* **READING PASSAGE**
• • • • •

# which leveling ramps



## talogon (Aug 12, 2009)

Hi I am looking to buy some leveling ramps, what would the more experienced of you recommend. I am looking at the Milenco Quattro level. or would this be overkill?


----------



## steco1958 (Mar 5, 2009)

I thought they were a little of an overkill, for my unit, and I opted for the Fiamma stepped levelling ramps with chocks.

I have used them a few times and found them excellent.

Steve


----------



## rickwiggans (May 10, 2006)

We have the quattro ramps. We got them to replace the fiamma ones which aren't quite as high. The reason being that if the van isn't exactly level, the loo end of the bathroom fills with water overflowing from the shower tray! However, I'm not sure how strong they actually are - a load of bits have cracked off them. I'm awaiting comments from Milenco. I'll post back when they reply to me

Rick


----------



## 110072 (Feb 21, 2008)

I bought the stepped fiamma ones because a) they are wide enough for my wheels(many arent) and b) they came with a storage bag.


----------



## peejay (May 10, 2005)

I had a pair of fiamma level-ups and they served us well for years so they come recommended by me...










The one thing I didn't like about these chocks though, is that bright yellow colour, so recently, while abroad I treated myself to a pair of Thule chocks, about the same as the fiamma's but much more discreet in black...










Pete


----------



## DABurleigh (May 9, 2005)

Also here:
http://www.caravanstuff4u.co.uk/wheel_chocks.html

Dave


----------



## peedee (May 10, 2005)

Why buy chocks? I went down to the timber yard and bought off cuts for a few pence. I make up my own to fit my locker and can make up heights as required. Two chocks are often insufficient to level a van on very bad ground 
and I can make up three if required.

• • • • •

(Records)
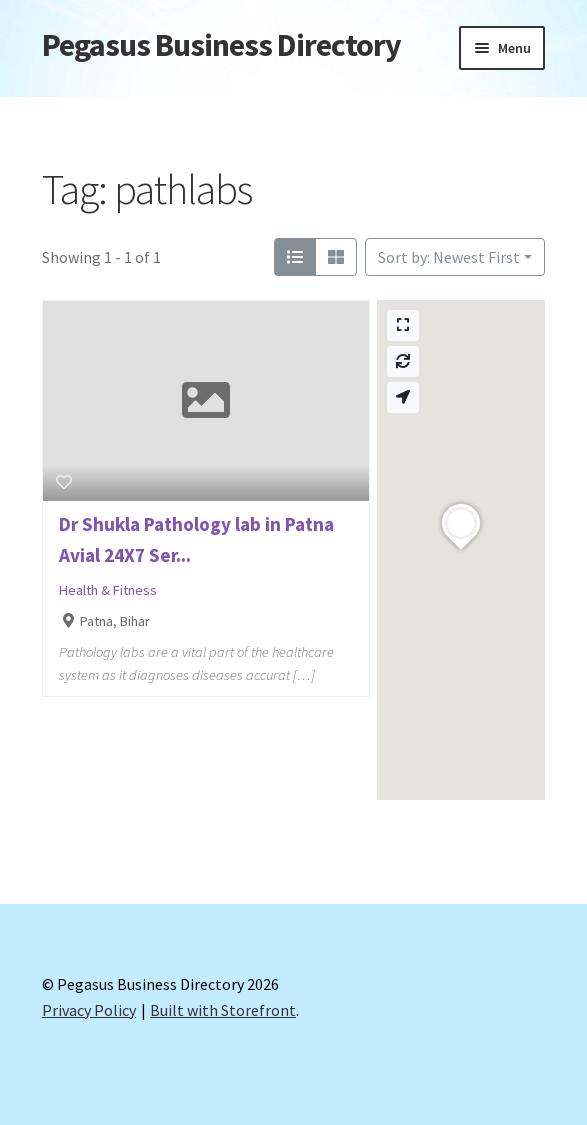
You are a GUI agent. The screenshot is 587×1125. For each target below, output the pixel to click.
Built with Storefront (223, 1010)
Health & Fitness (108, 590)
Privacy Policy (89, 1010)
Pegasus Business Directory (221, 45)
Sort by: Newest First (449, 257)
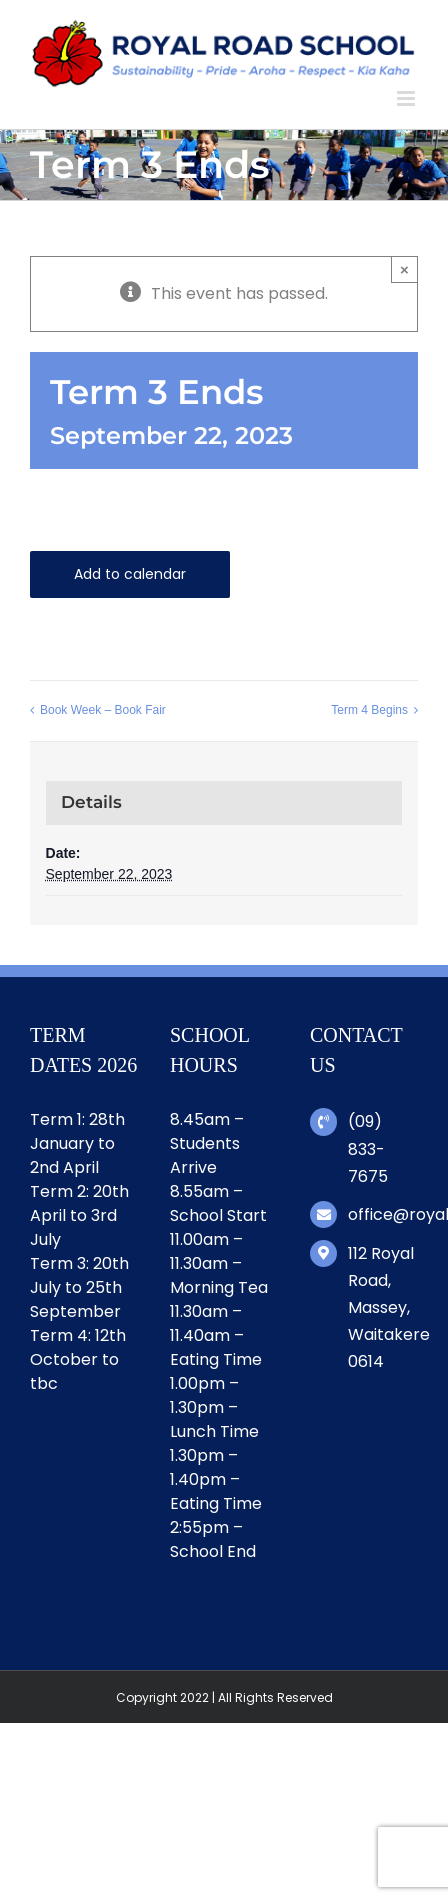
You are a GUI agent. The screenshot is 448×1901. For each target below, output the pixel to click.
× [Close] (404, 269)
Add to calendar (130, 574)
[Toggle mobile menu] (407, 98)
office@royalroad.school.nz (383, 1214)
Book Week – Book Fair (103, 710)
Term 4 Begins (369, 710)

• • • • •

* **PROBLEMS AND TASKS**
1. Rewrite the part of the leveling ramps thread starting at "I thought they" and ending at "(May 10, 2006)", putting "superb" in place of "excellent".
2. Duplicate the lines of the records starting at the line that contains "office@royalroad.school.nz (383, 1214)" and ending at the last line of the records.
The leveling ramps thread and the records have no connection to each other.

* **TASK SOLUTIONS**
1.
I thought they were a little of an overkill, for my unit, and I opted for the Fiamma stepped levelling ramps with chocks.

I have used them a few times and found them superb.

Steve


----------



## rickwiggans (May 10, 2006)

2.
office@royalroad.school.nz (383, 1214)
Book Week – Book Fair (103, 710)
Term 4 Begins (369, 710)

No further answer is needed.